Manufacturers in the District gave mixed reports. Many contacts reported that activity picked up during the last two months as a result of the usual seasonal build up and that they expect growth to continue. However, others expressed concerns about a number of factors that dragged down demand and weighed on the outlook for future growth. These include 1) supply chain constraints that have affected the availability of intermediate goods and components, 2) slower global growth--particularly in Europe and China--that contributed to a slowing in orders, 3) continued uncertainty about the future of tariffs on steel and aluminum and ongoing US-China trade negotiations, and 4) decreased consumer confidence. In addition to the ongoing trade negotiations between China and the United States, one manufacturer noted that if Chinese policymakers choose to stimulate heavy industry in their country, the outlook for his organization would be better than it would be absent intervention in the Chinese market.
Real Estate and Construction
Demand for residential real estate and construction improved slightly, as lower mortgage rates spurred home sales. Homebuilders and real estate agents expressed optimism that conditions will improve in the next few months, though they attributed this expectation primarily to warmer weather. Real estate agents reported that homeownership, relative to renting, rose in the region.
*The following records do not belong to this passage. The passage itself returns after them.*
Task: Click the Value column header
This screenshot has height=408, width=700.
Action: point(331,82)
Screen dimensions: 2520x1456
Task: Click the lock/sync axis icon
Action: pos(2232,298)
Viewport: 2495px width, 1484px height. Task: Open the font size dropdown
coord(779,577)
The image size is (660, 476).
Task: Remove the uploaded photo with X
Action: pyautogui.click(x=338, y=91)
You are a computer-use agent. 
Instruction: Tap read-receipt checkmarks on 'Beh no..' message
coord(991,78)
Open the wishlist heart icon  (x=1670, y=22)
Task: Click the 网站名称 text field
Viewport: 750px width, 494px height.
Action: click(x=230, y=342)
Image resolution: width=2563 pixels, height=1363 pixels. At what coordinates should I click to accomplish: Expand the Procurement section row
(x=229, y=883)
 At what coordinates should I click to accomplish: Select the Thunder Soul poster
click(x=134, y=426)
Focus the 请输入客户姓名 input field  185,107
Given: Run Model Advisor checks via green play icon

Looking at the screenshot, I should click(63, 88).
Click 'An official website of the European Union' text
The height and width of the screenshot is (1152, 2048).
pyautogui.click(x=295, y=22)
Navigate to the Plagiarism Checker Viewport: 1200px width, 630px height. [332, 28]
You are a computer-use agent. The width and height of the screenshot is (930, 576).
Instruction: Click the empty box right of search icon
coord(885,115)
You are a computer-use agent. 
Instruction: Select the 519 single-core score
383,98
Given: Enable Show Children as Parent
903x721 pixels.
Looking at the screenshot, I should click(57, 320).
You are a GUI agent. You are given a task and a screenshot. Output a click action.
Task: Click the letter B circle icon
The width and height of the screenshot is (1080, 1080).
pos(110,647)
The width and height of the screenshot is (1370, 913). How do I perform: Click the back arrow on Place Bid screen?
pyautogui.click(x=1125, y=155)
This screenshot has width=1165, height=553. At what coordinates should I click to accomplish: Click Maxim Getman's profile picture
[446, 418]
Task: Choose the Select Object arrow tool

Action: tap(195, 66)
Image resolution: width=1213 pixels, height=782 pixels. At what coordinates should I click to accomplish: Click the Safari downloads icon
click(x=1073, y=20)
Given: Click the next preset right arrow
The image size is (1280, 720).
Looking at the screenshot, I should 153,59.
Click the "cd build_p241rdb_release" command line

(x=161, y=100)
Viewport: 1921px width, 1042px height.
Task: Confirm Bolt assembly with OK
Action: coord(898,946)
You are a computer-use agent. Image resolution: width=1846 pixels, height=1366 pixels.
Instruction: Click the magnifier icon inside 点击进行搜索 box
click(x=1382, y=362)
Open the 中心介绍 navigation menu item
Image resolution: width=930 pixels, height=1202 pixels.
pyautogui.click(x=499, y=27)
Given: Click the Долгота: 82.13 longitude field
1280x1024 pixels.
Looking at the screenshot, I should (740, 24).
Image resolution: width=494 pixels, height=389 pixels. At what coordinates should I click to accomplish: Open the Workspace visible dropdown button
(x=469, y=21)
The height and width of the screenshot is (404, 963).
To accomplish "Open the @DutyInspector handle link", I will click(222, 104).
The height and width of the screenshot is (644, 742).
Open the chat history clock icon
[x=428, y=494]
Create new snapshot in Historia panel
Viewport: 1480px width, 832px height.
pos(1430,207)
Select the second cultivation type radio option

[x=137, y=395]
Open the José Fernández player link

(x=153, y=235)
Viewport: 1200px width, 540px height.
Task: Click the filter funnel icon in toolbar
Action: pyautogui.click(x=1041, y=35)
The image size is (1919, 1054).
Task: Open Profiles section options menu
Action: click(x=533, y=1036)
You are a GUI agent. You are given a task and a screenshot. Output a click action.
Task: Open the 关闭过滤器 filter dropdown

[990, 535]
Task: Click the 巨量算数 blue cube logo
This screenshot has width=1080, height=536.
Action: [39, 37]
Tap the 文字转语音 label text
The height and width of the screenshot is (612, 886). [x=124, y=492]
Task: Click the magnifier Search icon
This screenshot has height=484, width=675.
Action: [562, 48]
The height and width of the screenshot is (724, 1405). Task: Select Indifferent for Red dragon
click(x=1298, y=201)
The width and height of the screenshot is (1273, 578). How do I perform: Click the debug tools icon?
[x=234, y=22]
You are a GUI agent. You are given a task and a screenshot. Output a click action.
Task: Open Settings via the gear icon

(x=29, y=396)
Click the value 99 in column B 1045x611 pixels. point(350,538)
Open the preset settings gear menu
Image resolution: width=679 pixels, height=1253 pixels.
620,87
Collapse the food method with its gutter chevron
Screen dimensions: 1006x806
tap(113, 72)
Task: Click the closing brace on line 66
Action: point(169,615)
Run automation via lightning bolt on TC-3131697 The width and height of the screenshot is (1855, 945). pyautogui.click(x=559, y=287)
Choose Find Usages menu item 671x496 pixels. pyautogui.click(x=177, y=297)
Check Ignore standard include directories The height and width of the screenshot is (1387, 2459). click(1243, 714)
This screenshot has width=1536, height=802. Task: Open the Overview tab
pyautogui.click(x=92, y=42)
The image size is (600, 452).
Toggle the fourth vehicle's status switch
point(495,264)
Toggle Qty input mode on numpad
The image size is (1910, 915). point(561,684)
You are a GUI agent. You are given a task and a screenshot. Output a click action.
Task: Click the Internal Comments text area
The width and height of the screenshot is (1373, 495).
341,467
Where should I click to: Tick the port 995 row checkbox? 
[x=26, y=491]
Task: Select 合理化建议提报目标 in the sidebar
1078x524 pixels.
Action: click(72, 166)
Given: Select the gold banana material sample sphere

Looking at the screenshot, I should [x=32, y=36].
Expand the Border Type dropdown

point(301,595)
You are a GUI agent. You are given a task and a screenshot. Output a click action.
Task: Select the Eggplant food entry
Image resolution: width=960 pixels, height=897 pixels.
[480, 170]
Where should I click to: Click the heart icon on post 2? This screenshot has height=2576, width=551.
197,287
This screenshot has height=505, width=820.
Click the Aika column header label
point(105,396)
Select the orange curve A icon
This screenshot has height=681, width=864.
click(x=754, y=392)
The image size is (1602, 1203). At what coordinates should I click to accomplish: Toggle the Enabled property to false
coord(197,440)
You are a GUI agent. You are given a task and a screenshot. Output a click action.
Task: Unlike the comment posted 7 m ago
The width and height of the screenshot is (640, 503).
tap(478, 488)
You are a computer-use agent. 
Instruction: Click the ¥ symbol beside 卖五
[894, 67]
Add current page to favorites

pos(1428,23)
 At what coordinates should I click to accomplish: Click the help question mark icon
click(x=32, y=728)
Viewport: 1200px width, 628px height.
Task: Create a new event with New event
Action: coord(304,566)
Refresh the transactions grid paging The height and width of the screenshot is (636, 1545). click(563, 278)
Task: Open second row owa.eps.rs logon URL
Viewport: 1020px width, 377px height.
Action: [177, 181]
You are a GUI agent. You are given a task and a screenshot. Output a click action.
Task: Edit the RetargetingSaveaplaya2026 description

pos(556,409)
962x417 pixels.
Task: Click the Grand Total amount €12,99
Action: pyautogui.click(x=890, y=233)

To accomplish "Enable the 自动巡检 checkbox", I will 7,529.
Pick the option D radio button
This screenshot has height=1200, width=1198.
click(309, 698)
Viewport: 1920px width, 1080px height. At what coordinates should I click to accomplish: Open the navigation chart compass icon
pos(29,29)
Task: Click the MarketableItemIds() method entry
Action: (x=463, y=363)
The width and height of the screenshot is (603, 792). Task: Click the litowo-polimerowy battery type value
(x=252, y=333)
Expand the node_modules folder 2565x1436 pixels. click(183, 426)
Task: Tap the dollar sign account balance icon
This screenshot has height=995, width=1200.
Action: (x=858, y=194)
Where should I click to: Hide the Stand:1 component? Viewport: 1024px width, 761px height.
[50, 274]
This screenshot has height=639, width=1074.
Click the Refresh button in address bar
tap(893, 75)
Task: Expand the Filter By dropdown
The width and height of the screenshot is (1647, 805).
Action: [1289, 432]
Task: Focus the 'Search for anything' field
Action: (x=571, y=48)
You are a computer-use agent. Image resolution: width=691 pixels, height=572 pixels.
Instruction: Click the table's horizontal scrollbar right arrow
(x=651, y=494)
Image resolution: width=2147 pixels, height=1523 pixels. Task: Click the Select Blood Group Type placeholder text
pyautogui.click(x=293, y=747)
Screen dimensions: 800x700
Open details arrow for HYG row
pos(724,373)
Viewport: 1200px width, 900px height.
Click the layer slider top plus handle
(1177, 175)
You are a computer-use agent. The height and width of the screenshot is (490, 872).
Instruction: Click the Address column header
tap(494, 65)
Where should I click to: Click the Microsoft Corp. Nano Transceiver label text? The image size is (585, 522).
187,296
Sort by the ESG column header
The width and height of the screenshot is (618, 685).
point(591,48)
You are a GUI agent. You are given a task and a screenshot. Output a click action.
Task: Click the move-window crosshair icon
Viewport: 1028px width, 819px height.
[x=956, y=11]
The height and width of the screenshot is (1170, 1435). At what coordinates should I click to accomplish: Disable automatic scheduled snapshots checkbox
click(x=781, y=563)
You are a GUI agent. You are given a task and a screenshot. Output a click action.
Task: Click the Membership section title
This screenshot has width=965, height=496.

Nonresidential construction remained steady, as negative seasonal effects countered underlying demand growth. Nonresidential builders noted that they believed normal seasonal variation caused the pause in demand growth, and they expected growth to resume once winter ends. Nonresidential builders’ backlogs increased, as the stable and strong demand outpaced their ability to work through it during the winter. Builders acquired more public projects than private work.
Banking conditions recovered after a seasonal slowdown. Though some seasonal softness remained on the consumer side, this was offset by strength in commercial and industrial lending. Consumer demand for credit declined as consumers used the first quarter to pay off credit card balances following the holiday season. Reports about mortgage and auto lending were mixed. Some bankers indicated they felt the housing market was slowing, while others expected a seasonal upswing in mortgage demand. Commercial demand was concentrated among large and middle-market firms for mergers and acquisitions and some CRE projects, though one banker noted that “precautionary demand for cash and liquidity” had increased from commercial customers.
Professional and business services firms reported moderate demand and growth. A contact at a design firm noted that previously postponed projects were coming to fruition because consumer confidence improved. These firms expected sales and growth to be strong over the next few months. Freight contacts reported demand was flat because of extreme weather in the Midwest and Northeast. These contacts expect shipping volumes to be stable in the coming months. The majority of nonfinancial services firms expected to modestly increase their prices charged over the course of 2019.